Different stresses can inhibit ataxin-1 NB exchange dynamics either irreversibly or reversibly. Neuro-2a cells were transfected to express GFP-ataxin-1[85Q]. At 24 h post-transfection, cells were left untreated (Ctrl) or treated with arsenite (0.3 mM, 1 h) (Arsenite) or sorbitol (0.5 M, 1 h) (Sorbitol). Following wash out (three washes with PBS), cells were left to recover from the stress treatment for 3 h (Arsenite wash out or Sorbitol wash out). (A) Representative images are shown from 3 independent experiments for quantitative assessments of GFP-ataxin-1[85Q] exchange dynamics.
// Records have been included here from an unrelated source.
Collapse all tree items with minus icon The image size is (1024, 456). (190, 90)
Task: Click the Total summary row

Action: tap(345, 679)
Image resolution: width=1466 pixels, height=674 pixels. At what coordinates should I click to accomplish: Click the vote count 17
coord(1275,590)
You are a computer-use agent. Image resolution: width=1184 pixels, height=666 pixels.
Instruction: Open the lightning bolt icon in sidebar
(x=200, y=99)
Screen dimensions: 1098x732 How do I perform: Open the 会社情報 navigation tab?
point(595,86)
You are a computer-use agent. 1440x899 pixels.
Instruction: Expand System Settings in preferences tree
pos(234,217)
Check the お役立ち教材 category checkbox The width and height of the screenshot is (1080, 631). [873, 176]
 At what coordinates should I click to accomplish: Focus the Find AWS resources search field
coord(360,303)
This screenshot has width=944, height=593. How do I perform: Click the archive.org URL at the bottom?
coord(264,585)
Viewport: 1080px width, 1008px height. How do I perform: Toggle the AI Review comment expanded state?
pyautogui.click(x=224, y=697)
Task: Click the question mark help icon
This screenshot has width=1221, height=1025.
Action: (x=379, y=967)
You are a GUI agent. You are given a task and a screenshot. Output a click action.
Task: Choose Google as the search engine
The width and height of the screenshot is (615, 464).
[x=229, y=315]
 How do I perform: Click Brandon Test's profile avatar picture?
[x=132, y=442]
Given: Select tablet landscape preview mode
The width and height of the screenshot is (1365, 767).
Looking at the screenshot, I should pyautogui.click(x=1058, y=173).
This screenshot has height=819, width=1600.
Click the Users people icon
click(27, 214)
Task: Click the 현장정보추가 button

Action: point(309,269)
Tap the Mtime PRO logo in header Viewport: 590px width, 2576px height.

White rectangle indicates ataxin-1 NB imaged analyzed. A small ROI (indicated by white open arrowhead for dynamic NB or white solid arrowhead for non-dynamic NB) was photobleached and the fluorescence recovery was subsequently monitored as post-bleach at 5 s intervals for 250 s. (B) Plot of the percentage recovery of fluorescence from experiments as shown in (A). Each symbol represents fluorescence measured at the indicated time. (C,D) Results for pooled data for FRAP experiments. The recovery of fluorescence for GFP-ataxin-1[85Q] over time was analyzed. Each symbol represents a single data point. Results represent the mean ± SEM for (C) fluorescence maximum recovery percentage in the bleached area (where 100% represents full recovery) and (D) the initial rate of fluorescence recovery percentage in the bleached area for first three time points (0–15 s of post-bleach). Significance values were calculated by (C) ANOVA or (D) Mann-Whitney and Kruskal-Wallis non-parametric test, n > 7, ****p < 0.0001, ^###p < 0.001, n.s. = not significant. All scale bars = 10 μm.